Jueves, 29 de septiembre de 2022. Última actualización: Hoy

Sobre “la mata que mata”

El miércoles 21 septiembre, 2022 a las 2:25 pm
Sobre “la mata que mata”

Sobre “la mata que mata”.

Por: Felipe Solarte Nates.

Después que en 1961, la ONU prohibió varias sustancias, sobre la declaratoria de la guerra a las drogas en el gobierno de Nixon, en 1971, hubo un trasfondo político.

Según estudiosos del tema, fue utilizada como excusa para criminalizar a quienes se oponían a la guerra del Vietnam, entre los que estaban: los hippies, viviendo en comunas bajo el lema “amor y paz” y rechazaban el servicio militar obligatorio, -tal como lo hizo el campeón mundial de pesos pesados, Mohamed Alí, quien prefirió pagar cárcel que ir a pelear a la jungla asiática-; junto a jóvenes universitarios apoyando también a comunidades negras en su lucha contra la segregación racial y por los derechos civiles, en momentos en que entre la juventud norteamericana tenía auge el uso recreativo de la marihuana y el LSD.

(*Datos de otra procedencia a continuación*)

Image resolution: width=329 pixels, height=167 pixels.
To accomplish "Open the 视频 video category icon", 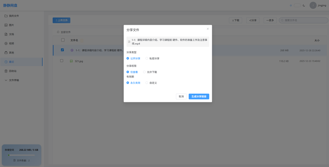I will point(6,43).
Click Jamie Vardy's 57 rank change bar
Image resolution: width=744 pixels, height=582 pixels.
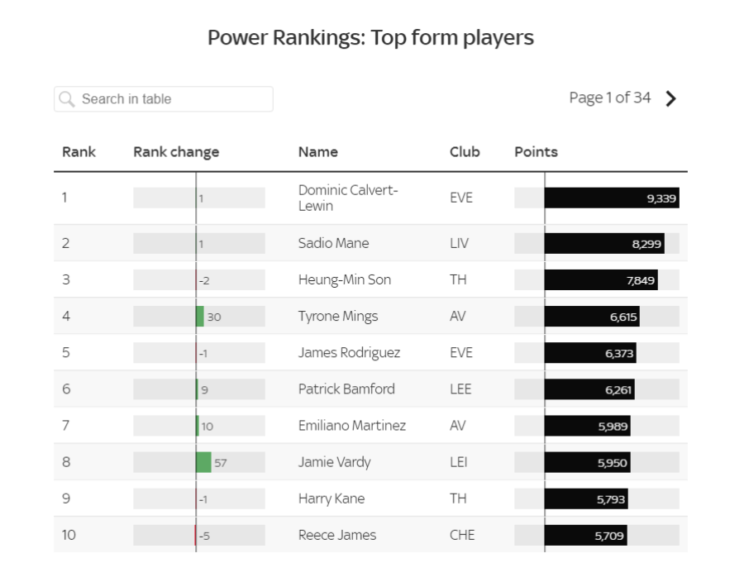coord(203,462)
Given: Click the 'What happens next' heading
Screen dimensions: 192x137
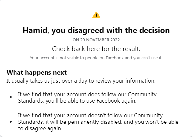Looking at the screenshot, I should (37, 73).
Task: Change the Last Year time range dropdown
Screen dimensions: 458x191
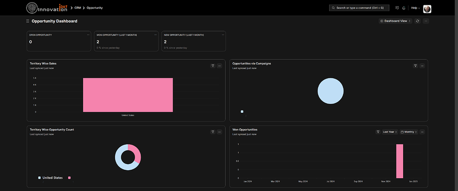Action: point(389,132)
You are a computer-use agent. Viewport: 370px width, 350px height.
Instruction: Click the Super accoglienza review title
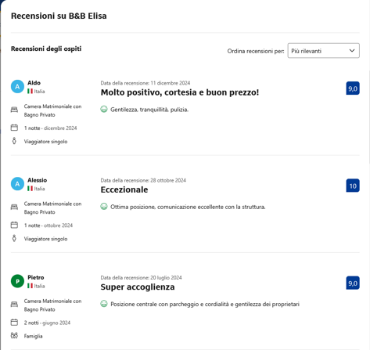pos(138,287)
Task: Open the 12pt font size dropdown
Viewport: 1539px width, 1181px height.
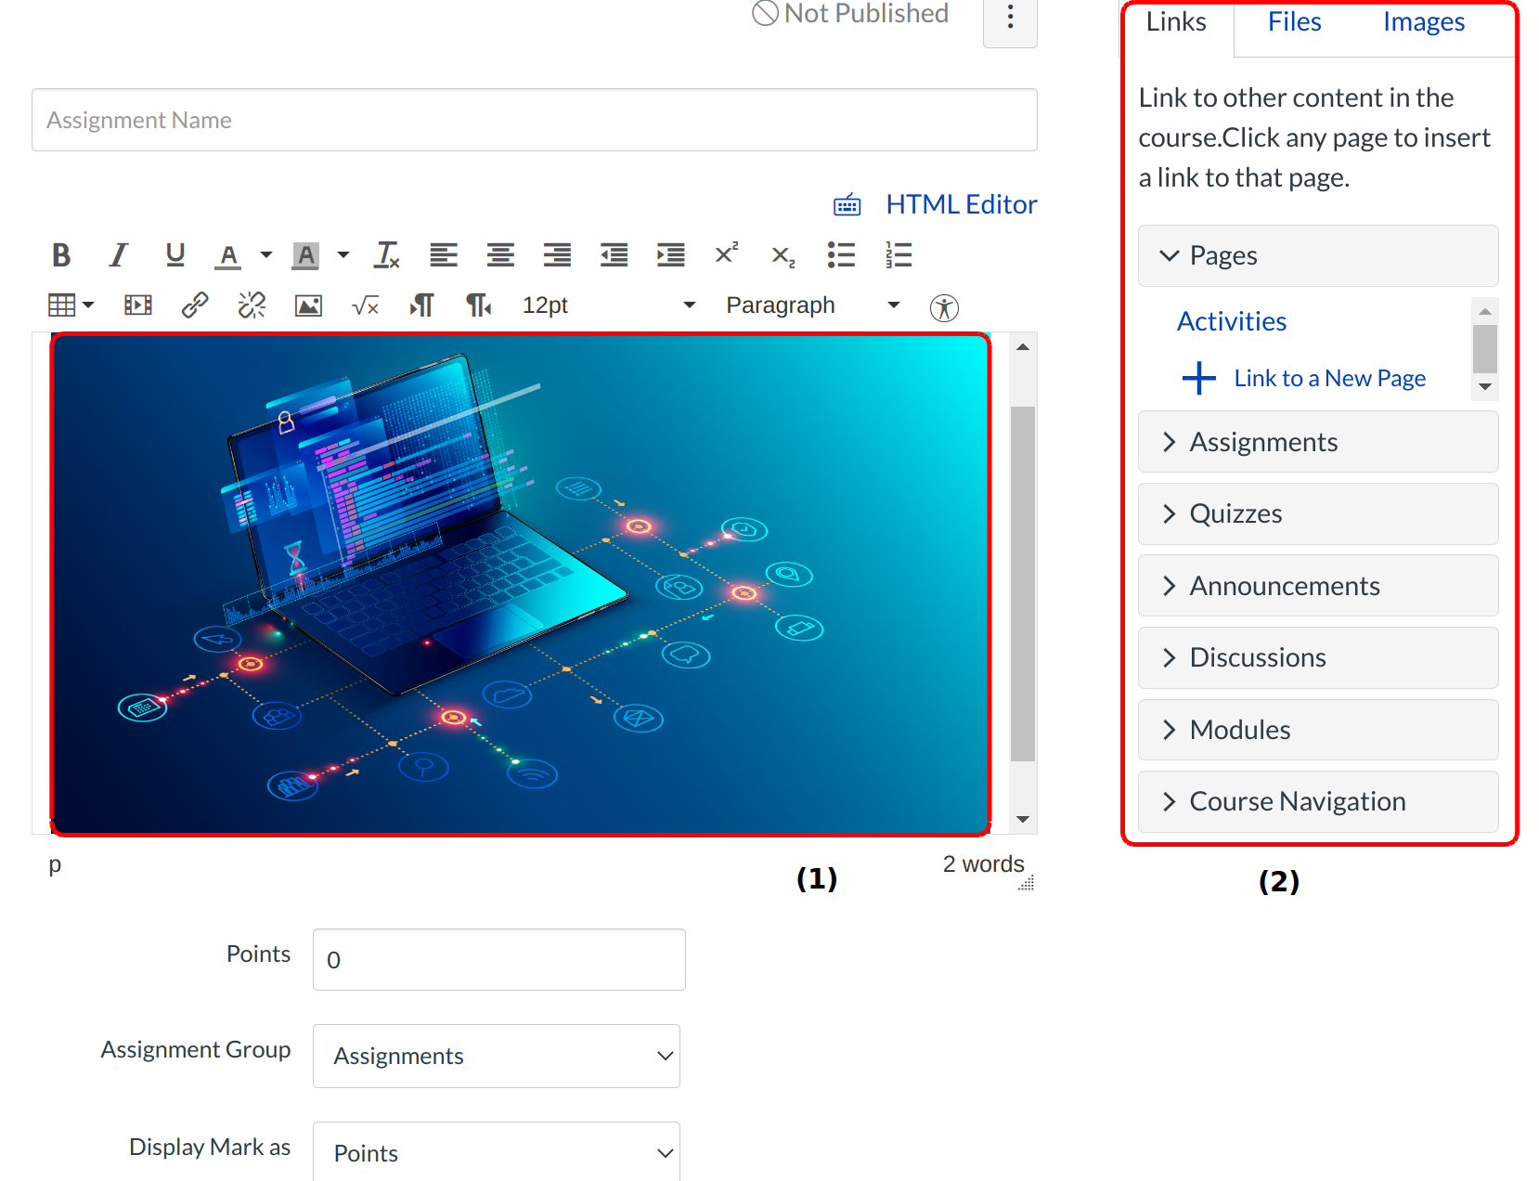Action: tap(608, 305)
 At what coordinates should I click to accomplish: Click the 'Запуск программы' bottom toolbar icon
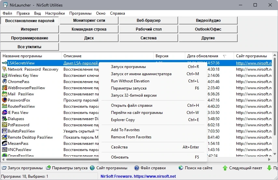[4, 168]
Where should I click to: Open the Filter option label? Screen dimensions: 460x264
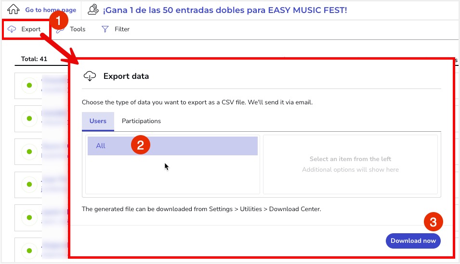point(122,29)
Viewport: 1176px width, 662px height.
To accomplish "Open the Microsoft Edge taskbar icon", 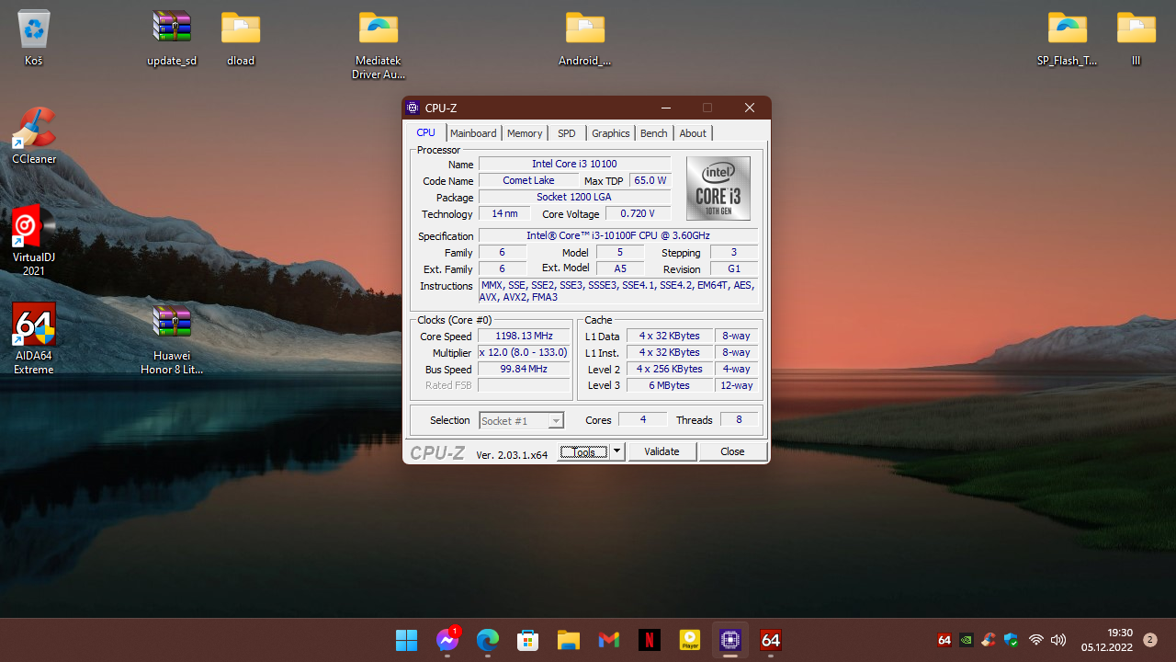I will pos(488,640).
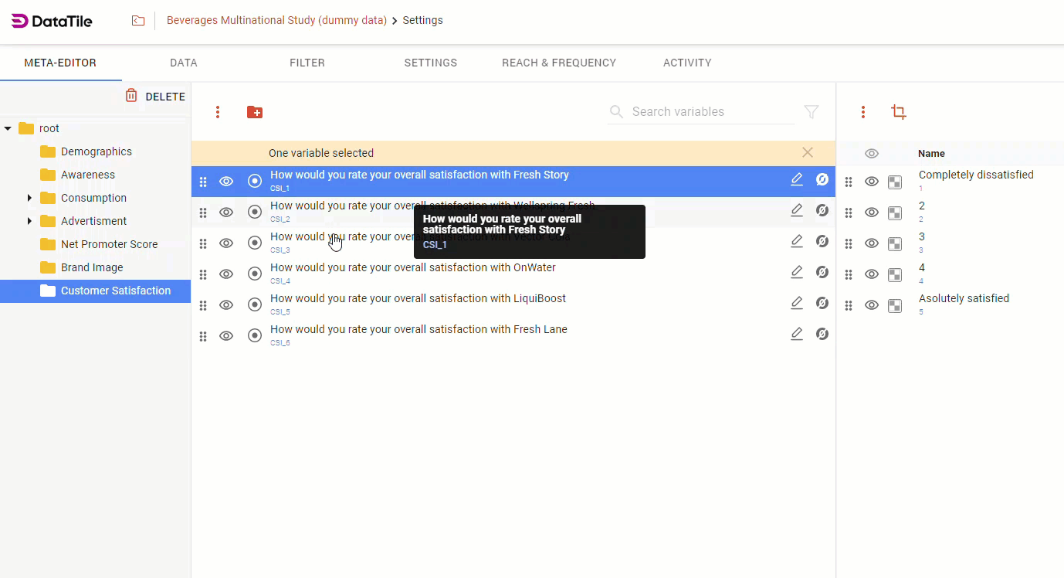Open the Filter tab
1064x578 pixels.
tap(307, 63)
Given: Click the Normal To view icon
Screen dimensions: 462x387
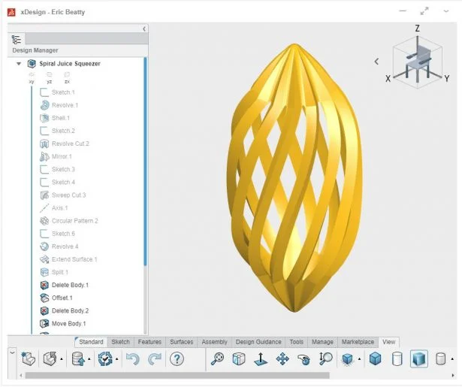Looking at the screenshot, I should (261, 359).

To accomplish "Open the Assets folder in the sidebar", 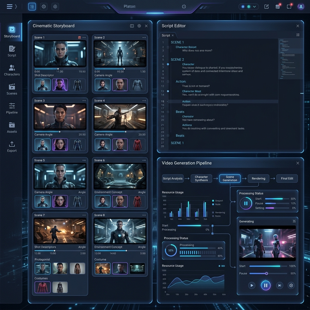I will [12, 127].
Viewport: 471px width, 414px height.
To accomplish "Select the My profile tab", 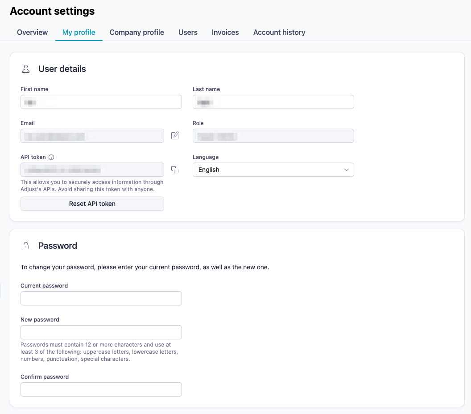I will click(x=79, y=32).
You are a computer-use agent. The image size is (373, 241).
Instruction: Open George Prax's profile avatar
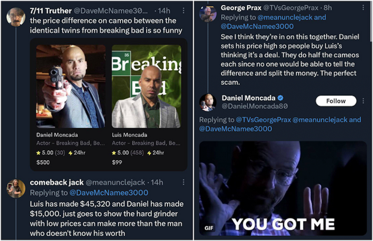pyautogui.click(x=208, y=14)
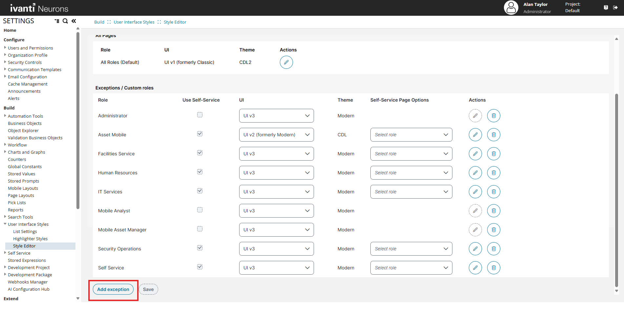Check Use Self-Service for Mobile Analyst

click(200, 210)

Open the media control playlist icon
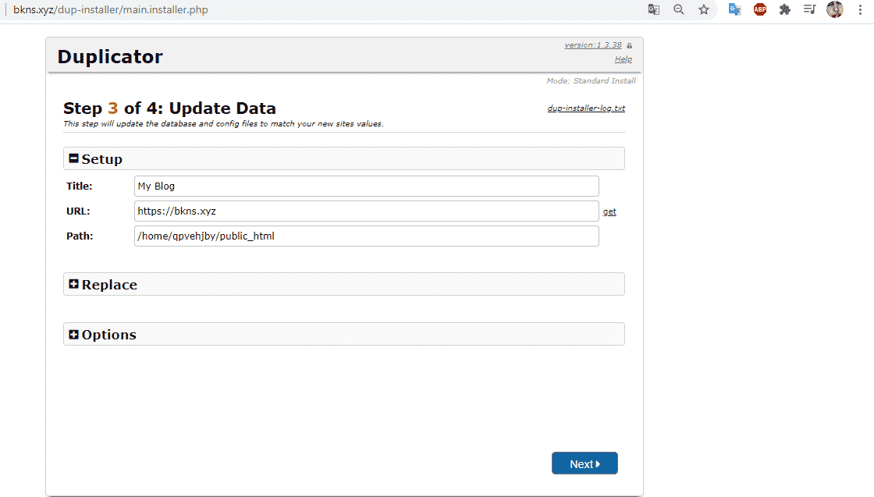tap(810, 9)
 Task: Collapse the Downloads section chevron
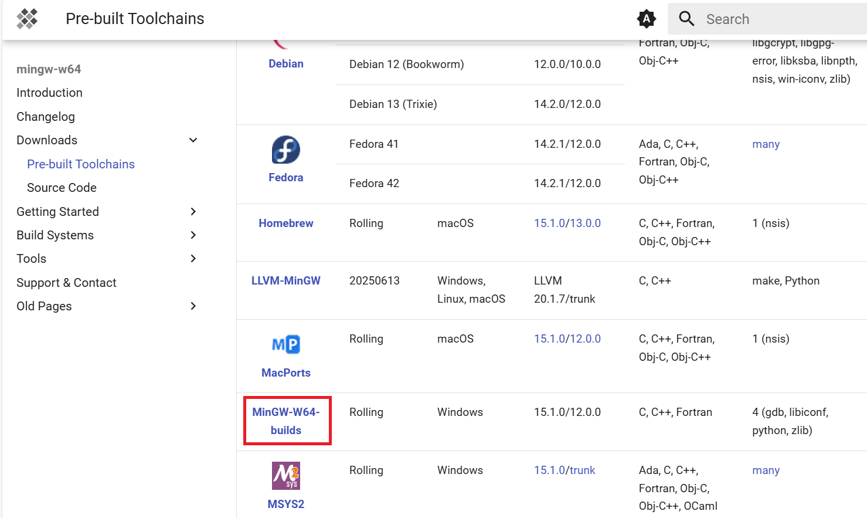tap(193, 140)
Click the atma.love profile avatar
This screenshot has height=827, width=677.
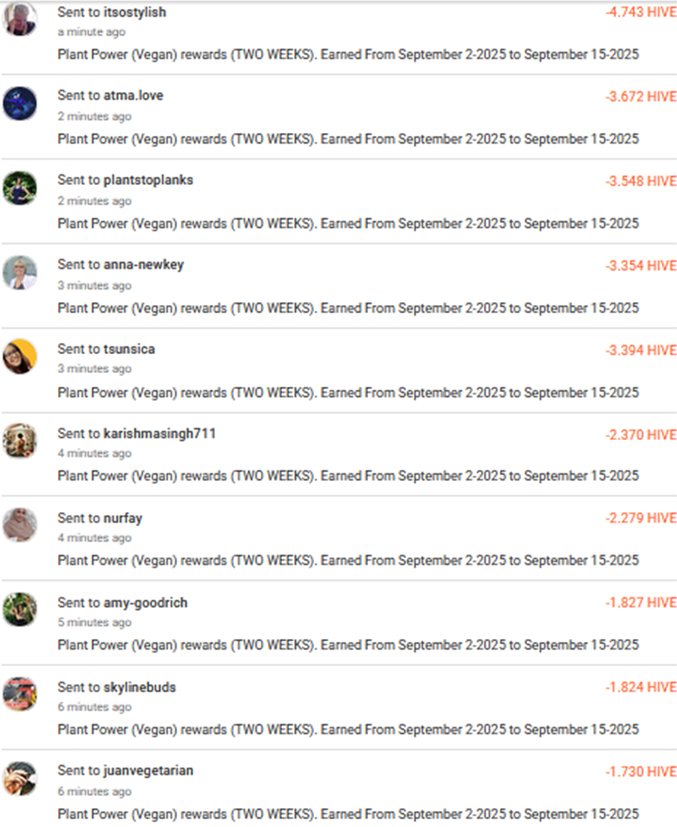[20, 103]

Desde entonces, las cárceles se llenaron de líderes rebeldes, jóvenes negros y “mulas” latinoamericanas, apresadas la mayoría con pequeñas dosis; mientras, tal como sucedió con la prohibición del alcohol en los tiempos de Al Capone, los grandes capos, además de armar sus bandas, en medio de lujos y fiestas, se dedicaron a comprar a jefes de policía, jueces, senadores, gobernadores y alcaldes, y a lavar sus dineros en empresas y bancos legales, tal como lo apreciamos en las tres películas de El Padrino; y como en Colombia, lo vivimos durante el auge del contrabando de cigarrillos y licores en los años 50 y 60, el cultivo de marihuana durante la llamada “bonanza marimbera”, en los años 70 y el surgimiento de los grandes carteles productores y exportadores de cocaína, a partir de los 80.

Cuando crecieron los cultivos de marihuana, la gigante Monsanto, vendió a los gobiernos mexicano y colombiano miles de toneladas de Paraquat, para fumigar los cultivos. Décadas después, en Colombia hicieron lo mismo con el Glifosato, obligándonos a comprarlo y pagarles la fumigación a los contratistas gringos, con millones de dólares que le habían prestado al gobierno.

“Eso fue como perfumar un bollo”, recordando la frase de un diputado antioqueño, y esa platica se perdió. Los daños ambientales quedaron hechos, pues mientras fumigaban en un sitio, los cultivos florecían en otras selvas lejanas o cercanas y hasta en las goteras de las ciudades, como sucede ahora, pues mientras la hoja de coca y su uso no sea regulado, así como hicieron con la marihuana, el que siga prohibida y tenga gran demanda nacional e internacional, las grandes ganancias seguirán atrayendo a miles de personas vinculadas a las distintas etapas del negocio ilegal y a toda la cadena de funcionarios públicos, integrantes de las Fuerzas Armadas y Policía, agro-empresarios, ganaderos, comerciantes, industriales, constructores y banqueros que reciben su tajada de la circulación de dineros provenientes del narcotráfico, la minería ilegal, extorsión y demás delitos que acaparan los diversos grupos armados (de izquierda, derecha y bandas criminales nacionales y extranjeras), que se han consolidado alrededor de la prohibición y economía subterránea.

Hizo bien el presidente Petro en cantarles la tabla en la ONU, para no seguir como borregos cumpliendo órdenes y aplicando políticas, que en vez de solucionar el problema lo agravan, y nos mantienen como el burro amarrado dándole vueltas al trapiche, mientras les compramos más armas y químicos a los gringos, dizque para erradicar “la mata que mata”, sagrada para los pueblos indígenas y alimento espiritual y físico, pues la coca tiene más calcio que la leche, sus hojas además de servir para preparar té y otras bebidas, sirve para producir harina con amplio uso alimenticio, sin olvidar su uso farmacológico y recreativo regulado para quien quiera comprarla.

Apunta bien este gobierno, buscando la desmovilización de todos los grupos armados ligados al narcotráfico y delitos varios, y en el exterior, buscando que los demás países, regulen el uso de sustancias sicotrópicas, que al prohibirlas se convierten en minas de oro para las mafias de todas las pelambres.

Lo que hicieron con la marihuana otros países y los gringos son el mejor ejemplo: mientras se nos adelantaron en el multimillonario negocio del cultivo y procesamiento de la marihuana para usos textil, medicinal y hasta alimenticio, en el país tardamos en regularla y seguimos persiguiéndola, al igual que la coca, que si se pudieran cultivarla en sus países hace rato la habían regulado.